Where the records contain images, omit them, and repeat everything else word for word.

[[ Source information, beginning ]]

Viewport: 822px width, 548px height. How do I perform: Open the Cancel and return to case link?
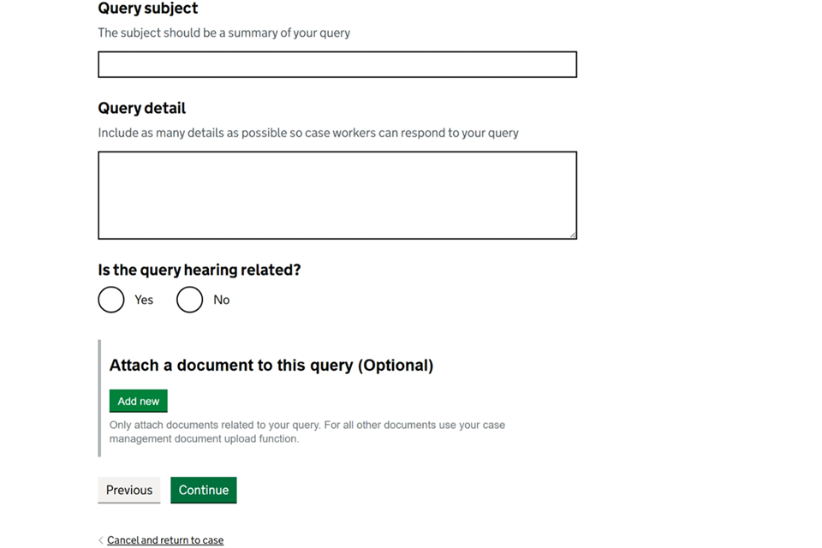165,540
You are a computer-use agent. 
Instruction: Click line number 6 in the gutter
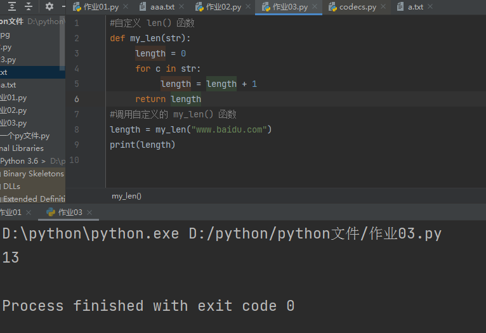[76, 99]
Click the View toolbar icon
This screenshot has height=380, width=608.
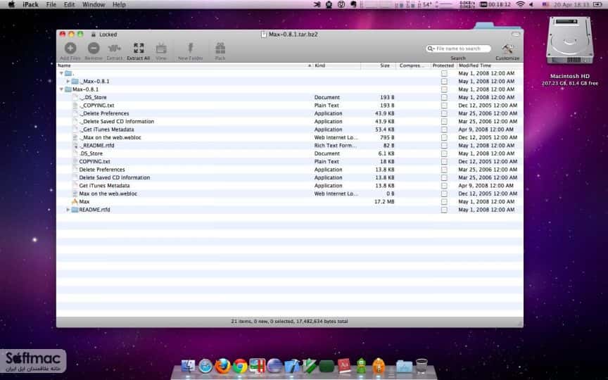click(x=161, y=49)
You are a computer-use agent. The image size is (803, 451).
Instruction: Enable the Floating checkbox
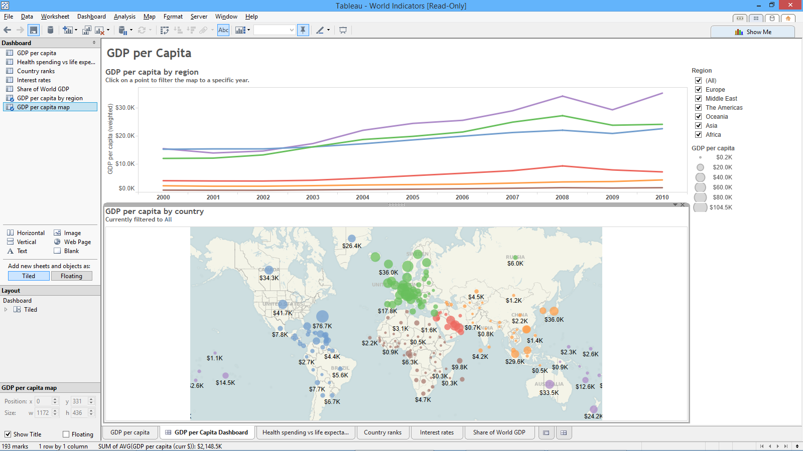click(66, 434)
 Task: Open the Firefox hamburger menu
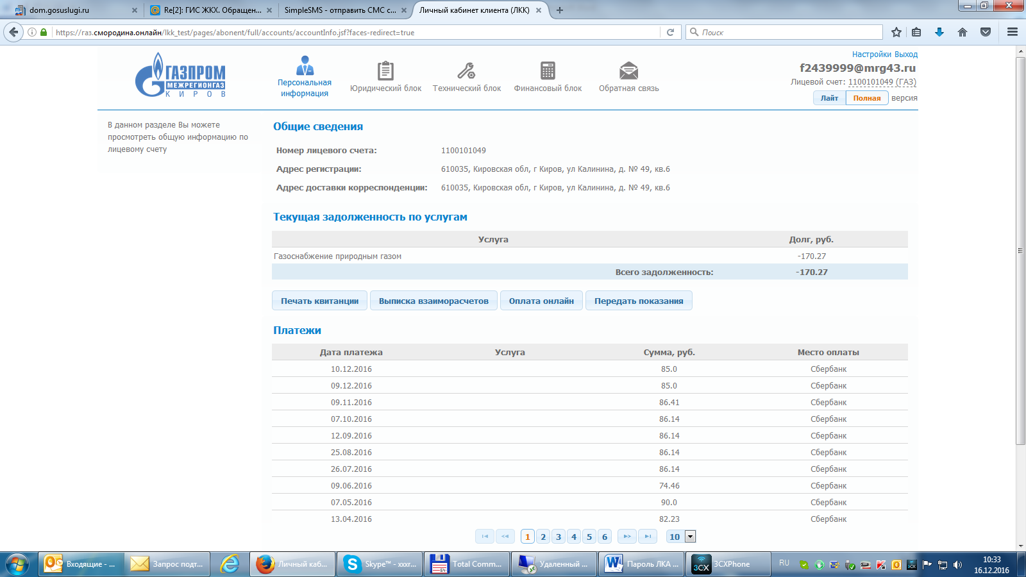click(x=1013, y=32)
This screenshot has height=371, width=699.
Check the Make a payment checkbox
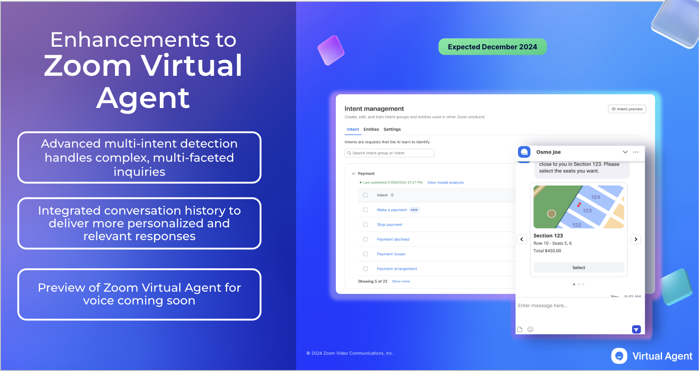(365, 210)
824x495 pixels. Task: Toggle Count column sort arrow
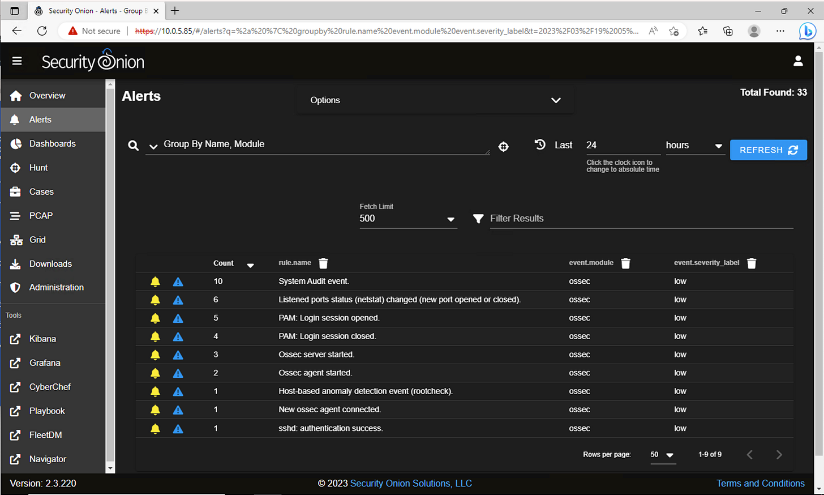[x=250, y=265]
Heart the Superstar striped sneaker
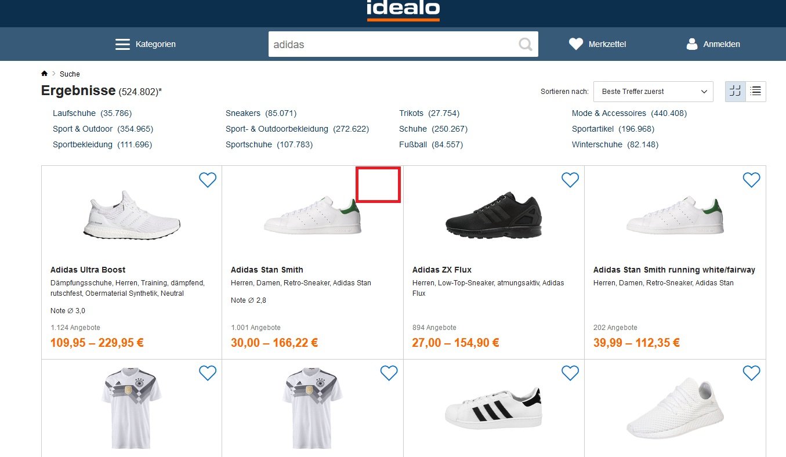 point(570,373)
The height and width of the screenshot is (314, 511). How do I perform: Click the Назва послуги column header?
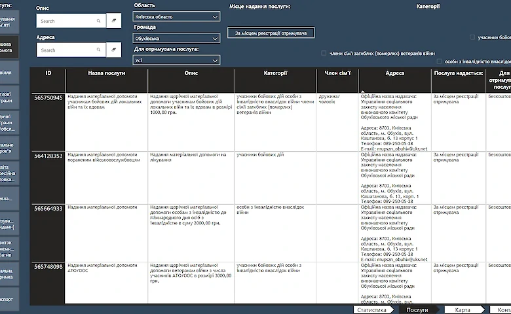[x=107, y=73]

[[ Source information, end ]]

# Written solution
Viewport: 822px width, 548px height. How do I perform: Open the Cancel and return to case link?
165,540
You are a computer-use agent. 
Instruction: Click line number 6 in the gutter
[76, 99]
Click the View toolbar icon
This screenshot has height=380, width=608.
click(x=161, y=49)
You are a computer-use agent. The image size is (803, 451).
Instruction: Enable the Floating checkbox
click(66, 434)
 Task: Open the Firefox hamburger menu
click(x=1013, y=32)
This screenshot has height=371, width=699.
Check the Make a payment checkbox
(365, 210)
824x495 pixels. Task: Toggle Count column sort arrow
[x=250, y=265]
Heart the Superstar striped sneaker
 point(570,373)
The height and width of the screenshot is (314, 511). How do I perform: Click the Назва послуги column header?
[x=107, y=73]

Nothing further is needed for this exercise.